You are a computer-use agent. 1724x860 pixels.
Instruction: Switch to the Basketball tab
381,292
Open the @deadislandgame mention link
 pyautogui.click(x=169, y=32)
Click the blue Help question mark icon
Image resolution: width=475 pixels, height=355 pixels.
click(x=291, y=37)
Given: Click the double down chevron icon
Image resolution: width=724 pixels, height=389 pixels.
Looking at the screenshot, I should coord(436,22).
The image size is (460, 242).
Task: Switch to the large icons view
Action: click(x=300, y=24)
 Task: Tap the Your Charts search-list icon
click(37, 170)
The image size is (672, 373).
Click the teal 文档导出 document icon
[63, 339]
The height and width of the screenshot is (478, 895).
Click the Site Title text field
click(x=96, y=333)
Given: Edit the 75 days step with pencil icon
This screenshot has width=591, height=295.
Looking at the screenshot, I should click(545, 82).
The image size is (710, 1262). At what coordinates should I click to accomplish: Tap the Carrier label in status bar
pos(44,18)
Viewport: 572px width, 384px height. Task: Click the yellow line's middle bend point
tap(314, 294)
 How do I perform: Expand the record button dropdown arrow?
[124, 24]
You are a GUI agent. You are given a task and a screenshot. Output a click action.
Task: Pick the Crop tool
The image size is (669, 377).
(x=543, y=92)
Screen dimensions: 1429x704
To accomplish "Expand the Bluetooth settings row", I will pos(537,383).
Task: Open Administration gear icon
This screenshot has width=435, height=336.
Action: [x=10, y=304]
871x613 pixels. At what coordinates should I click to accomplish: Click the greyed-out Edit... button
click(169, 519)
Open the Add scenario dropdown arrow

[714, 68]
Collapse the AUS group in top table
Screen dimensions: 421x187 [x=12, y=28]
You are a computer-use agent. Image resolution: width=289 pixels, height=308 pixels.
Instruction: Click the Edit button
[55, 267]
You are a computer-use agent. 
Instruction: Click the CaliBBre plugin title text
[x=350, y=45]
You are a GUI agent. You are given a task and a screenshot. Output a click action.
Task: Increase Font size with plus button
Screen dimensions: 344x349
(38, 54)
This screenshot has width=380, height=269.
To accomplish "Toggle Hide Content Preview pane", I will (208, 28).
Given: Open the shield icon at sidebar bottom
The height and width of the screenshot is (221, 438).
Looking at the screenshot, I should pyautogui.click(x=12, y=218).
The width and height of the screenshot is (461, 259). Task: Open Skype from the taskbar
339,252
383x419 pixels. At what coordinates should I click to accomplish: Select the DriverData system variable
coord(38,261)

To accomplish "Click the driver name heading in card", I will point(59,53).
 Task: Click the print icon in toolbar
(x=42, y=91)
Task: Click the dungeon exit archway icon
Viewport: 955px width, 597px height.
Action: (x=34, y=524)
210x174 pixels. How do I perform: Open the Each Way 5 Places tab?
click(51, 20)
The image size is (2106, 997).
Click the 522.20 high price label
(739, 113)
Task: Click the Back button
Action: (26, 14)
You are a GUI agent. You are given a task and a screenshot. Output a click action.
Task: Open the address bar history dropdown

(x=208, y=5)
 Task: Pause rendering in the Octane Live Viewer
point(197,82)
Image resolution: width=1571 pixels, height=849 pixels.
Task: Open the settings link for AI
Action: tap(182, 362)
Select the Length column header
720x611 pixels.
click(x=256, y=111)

→ STATED PROBLEM: Retype all of the records above without changing anything.

→ SOLVED PROBLEM:
You are a computer-use agent. 1724x860 pixels.
Instruction: Switch to the Basketball tab
381,292
Open the @deadislandgame mention link
 pyautogui.click(x=169, y=32)
Click the blue Help question mark icon
Image resolution: width=475 pixels, height=355 pixels.
click(x=291, y=37)
Given: Click the double down chevron icon
Image resolution: width=724 pixels, height=389 pixels.
Looking at the screenshot, I should coord(436,22).
The image size is (460, 242).
Task: Switch to the large icons view
Action: click(x=300, y=24)
 Task: Tap the Your Charts search-list icon
click(37, 170)
The image size is (672, 373).
Click the teal 文档导出 document icon
[63, 339]
The height and width of the screenshot is (478, 895).
Click the Site Title text field
click(x=96, y=333)
Given: Edit the 75 days step with pencil icon
This screenshot has width=591, height=295.
Looking at the screenshot, I should click(545, 82).
The image size is (710, 1262). At what coordinates should I click to accomplish: Tap the Carrier label in status bar
pos(44,18)
Viewport: 572px width, 384px height. Task: Click the yellow line's middle bend point
tap(314, 294)
 How do I perform: Expand the record button dropdown arrow?
[124, 24]
You are a GUI agent. You are given a task and a screenshot. Output a click action.
Task: Pick the Crop tool
The image size is (669, 377).
(x=543, y=92)
Screen dimensions: 1429x704
To accomplish "Expand the Bluetooth settings row", I will pos(537,383).
Task: Open Administration gear icon
This screenshot has width=435, height=336.
Action: [x=10, y=304]
871x613 pixels. At what coordinates should I click to accomplish: Click the greyed-out Edit... button
click(169, 519)
Open the Add scenario dropdown arrow

[714, 68]
Collapse the AUS group in top table
Screen dimensions: 421x187 [x=12, y=28]
You are a computer-use agent. Image resolution: width=289 pixels, height=308 pixels.
Instruction: Click the Edit button
[55, 267]
You are a computer-use agent. 
Instruction: Click the CaliBBre plugin title text
[x=350, y=45]
You are a GUI agent. You are given a task and a screenshot. Output a click action.
Task: Increase Font size with plus button
Screen dimensions: 344x349
(38, 54)
This screenshot has width=380, height=269.
To accomplish "Toggle Hide Content Preview pane", I will (208, 28).
Given: Open the shield icon at sidebar bottom
The height and width of the screenshot is (221, 438).
Looking at the screenshot, I should pyautogui.click(x=12, y=218).
The width and height of the screenshot is (461, 259). Task: Open Skype from the taskbar
339,252
383x419 pixels. At what coordinates should I click to accomplish: Select the DriverData system variable
coord(38,261)

To accomplish "Click the driver name heading in card", I will point(59,53).
 Task: Click the print icon in toolbar
(x=42, y=91)
Task: Click the dungeon exit archway icon
Viewport: 955px width, 597px height.
Action: (x=34, y=524)
210x174 pixels. How do I perform: Open the Each Way 5 Places tab?
click(51, 20)
The image size is (2106, 997).
Click the 522.20 high price label
(739, 113)
Task: Click the Back button
Action: (26, 14)
You are a GUI agent. You are given a task and a screenshot. Output a click action.
Task: Open the address bar history dropdown

(x=208, y=5)
 Task: Pause rendering in the Octane Live Viewer
point(197,82)
Image resolution: width=1571 pixels, height=849 pixels.
Task: Open the settings link for AI
Action: tap(182, 362)
Select the Length column header
720x611 pixels.
click(x=256, y=111)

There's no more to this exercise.